Battling the gale, their wings flapped franticly. They flew slow and low to pass. We rose up from hiding and confronted them. Too late, they attempted to veer. We, shot. In a tuff of feathers, they folded and thudded on the levee. It was point and shoot. They kept coming, singles, doubles, triples or more, until we had limits, 11 back then, the only time we did.
We tied their legs together into bundles to carry back and draped them over shoulders. They were Blue Bills or Scaups, (Aythya marila), a common San Francisco Bay duck.
Shotguns in hand, our trophies trussed, we climbed atop the gray, clods of levee dirt. Atop, faces to the full force of the gale, we scanned across Leslie Salt Company’s vast salt water evaporation pond. Bobbing in the waves, a greater prize greeted us.
From the center of the pond, a flotilla of decoys had broken lose from their mooring. The wind and white caps dragged their lead anchors across the pond’s bottom. We watched transfixed as they inched closer.
As they drew near, most revealed themselves as balsa wood blocks, painted white in the center and black at both ends, drake Blue Bill decoys. Headless, they resembled miniature cop cars.
Among them, however, was a cop car with its red light on, a wooden, hand carved decoy of royalty, a drake Canvasback, (Aythya valisineria).
The evaporation ponds were shallow but the area next to the levee was deep. It was from there the muck was dredged up and plopped down to make the levee. We had to wait until the anchors hit deep water and the decoys docked at the levee. I’d spotted the Canvasback first and claimed it as mine. Its anchor cleared the shallows, the decoy docked and passed into my ownership. With the string twirled around its neck, the anchor snug, it hugged to my chest. The dilemma was, with it, my shotgun and tassel of dead ducks, how many Blue bill decoys could I carry back.
Burdened with trophy greed, we stumbled back across the uneven terrain of the levees to our bikes parked next to Laine’s Grocery Store in Alviso. There, with a complicated balancing act, I mounted my bike, shotgun breached across the handlebars, dead ducks draped over shoulders, balsa decoys dangling on the frame and cuddled in my coat, the prize of the day; a San Francisco Bay, hand carved, wood, canvas back decoy with even a few shot shell dots to prove its service.
While everyone had heard of Alviso, had a vague notion of where it was, few visited. Its reputation put it on the, best if skipped list.

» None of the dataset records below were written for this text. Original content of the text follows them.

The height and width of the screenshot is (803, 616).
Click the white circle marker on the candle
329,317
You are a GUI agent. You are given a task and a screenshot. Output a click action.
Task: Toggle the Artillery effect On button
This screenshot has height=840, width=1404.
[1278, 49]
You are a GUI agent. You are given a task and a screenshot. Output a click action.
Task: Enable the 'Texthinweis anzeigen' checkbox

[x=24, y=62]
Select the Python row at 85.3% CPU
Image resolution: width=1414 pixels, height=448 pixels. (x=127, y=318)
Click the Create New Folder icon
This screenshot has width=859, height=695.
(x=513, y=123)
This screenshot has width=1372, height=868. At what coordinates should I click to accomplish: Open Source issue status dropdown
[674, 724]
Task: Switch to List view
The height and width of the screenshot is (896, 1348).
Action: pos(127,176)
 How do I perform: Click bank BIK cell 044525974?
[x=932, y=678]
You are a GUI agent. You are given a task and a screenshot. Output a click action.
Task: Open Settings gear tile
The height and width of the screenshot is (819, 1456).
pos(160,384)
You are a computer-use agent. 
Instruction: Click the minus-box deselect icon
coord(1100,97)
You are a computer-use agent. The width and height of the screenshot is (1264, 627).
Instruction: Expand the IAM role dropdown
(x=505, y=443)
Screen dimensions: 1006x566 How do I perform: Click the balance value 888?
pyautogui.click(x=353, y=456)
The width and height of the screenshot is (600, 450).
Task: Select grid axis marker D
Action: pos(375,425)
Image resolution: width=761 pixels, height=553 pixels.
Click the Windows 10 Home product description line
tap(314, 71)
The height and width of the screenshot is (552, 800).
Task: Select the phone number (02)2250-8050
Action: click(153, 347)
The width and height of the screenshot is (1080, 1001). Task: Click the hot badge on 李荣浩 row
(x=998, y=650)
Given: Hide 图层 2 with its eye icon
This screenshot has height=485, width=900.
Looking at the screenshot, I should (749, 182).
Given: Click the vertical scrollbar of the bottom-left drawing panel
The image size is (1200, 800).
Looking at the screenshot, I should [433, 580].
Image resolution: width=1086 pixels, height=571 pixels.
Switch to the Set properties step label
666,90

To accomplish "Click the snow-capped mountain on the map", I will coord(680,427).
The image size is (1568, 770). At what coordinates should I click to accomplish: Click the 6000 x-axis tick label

Alviso is at the southern end of San Francisco Bay. In the 1950’s is was a woebegone little town at the north end of the Santa Clara Valley, California, now referred to as Silicon Valley.
Originally the pueblo center of a vast Spanish Ranchero of bull fights and fiestas, it was where the Valley transitioned from land to estuaries and then the open San Francisco Bay. Back then, El Toro and grizzlies roamed the land, water fowl blacked the sky when disturbed and oysters and fish teemed in the estuaries and Bay.
When the gringos arrived, the Ranchero was confiscated and subdivided. The town, for a brief period, was the embarkment port from San Francisco for 49’s on their way to the Sierra Nevada Mountains. Alviso shifted from being a pueblo hacienda to a bawdy, port, boom town. The 1906 earthquake and extraction of the aquifer for agriculture dropped its elevation. The city of San Jose ran their sewer line nearby to the Bay.
In the 1920’s, the vast tidal marsh estuaries between the town and the deep water of the Bay were subdivided by dredged levees into sterile, salt evaporations ponds by Leslie Salt Company. Alviso, subject to flooding, the whiff of sewage’s odor and the closure of its fish canneries became a rundown, semi-ghost town.
The town thus was excluded from the development which swept the rest of Silicon Valley. While abandoned by many and ignored by most, it remained an independent town due to its early heritage days. Its lone, elected police officer was amendable to follies forbidden elsewhere for those who did visit and it retained some of the bawdy reputation of its boom years.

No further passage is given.